13:42 - Par Gauhar - Saison 3 - Lien permanent
Comme chaque matin aux premières lueurs de
l'aube, j'allume le poêle à mazout de ma chambre avant de descendre préparer
mon thé. Depuis quinze jours, le matin est éclairé du scintillement de la neige
qui persiste sur la colline en face...
Ca me serre le coeur d'y imaginer là-haut ces familles tapies dans des
maisons qui reçoivent en plein le 'chamali', le vent du nord. De voir les
enfants monter et descendre les sentiers gelés, à peine vêtus et parfois pieds
nus dans leurs sandales, souvent portant les brocs d'eau destinés à
l'approvisionnement domestique. Là-haut, comme ici, l'électricité publique
n'est disponible que deux ou trois soirs par semaine. Le reste du temps, on
éclaire, on chauffe au bois, au mazout, au charbon... qu'il faut aussi faire
monter à dos d'humain.
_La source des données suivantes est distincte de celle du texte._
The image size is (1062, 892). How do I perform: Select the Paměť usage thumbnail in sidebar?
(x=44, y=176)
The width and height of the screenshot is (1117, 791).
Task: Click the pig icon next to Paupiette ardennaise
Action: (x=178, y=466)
Ce matin, en ouvrant mes rideaux, je constate qu'il va
encore neiger aujourd'hui.
L'hiver est arrivé subitement il y a deux semaines, alors que j'étais à
Djallalabad où je rendais visite à Palwasha. Au départ de Kaboul le jeudi
matin, il faisait un joli temps d'automne lumineux, avec des mi-journées douces
et des nuits fraîches pour lesquelles on avait déjà mis en route les poêles. A
Djal', capitale d'hiver des rois afghans, le temps reste doux toute l'année,
car l'endroit est protégé des froidures par ses murailles de montagnes, et
reste à une altitude bien plus basse que Kaboul, à peine quelques centaines de
mètres. C'est sur le trajet du retour, deux jours plus tard, que s'est fait
sentir l'essence du micro-climat djallalabadien. Comme à l'aller, j'empruntai
une voiture de l'ONG Madera (Mission d'Aide au Développement Rural de
l'Afghanistan) qui a un bureau et des activités dans le Nangarhar.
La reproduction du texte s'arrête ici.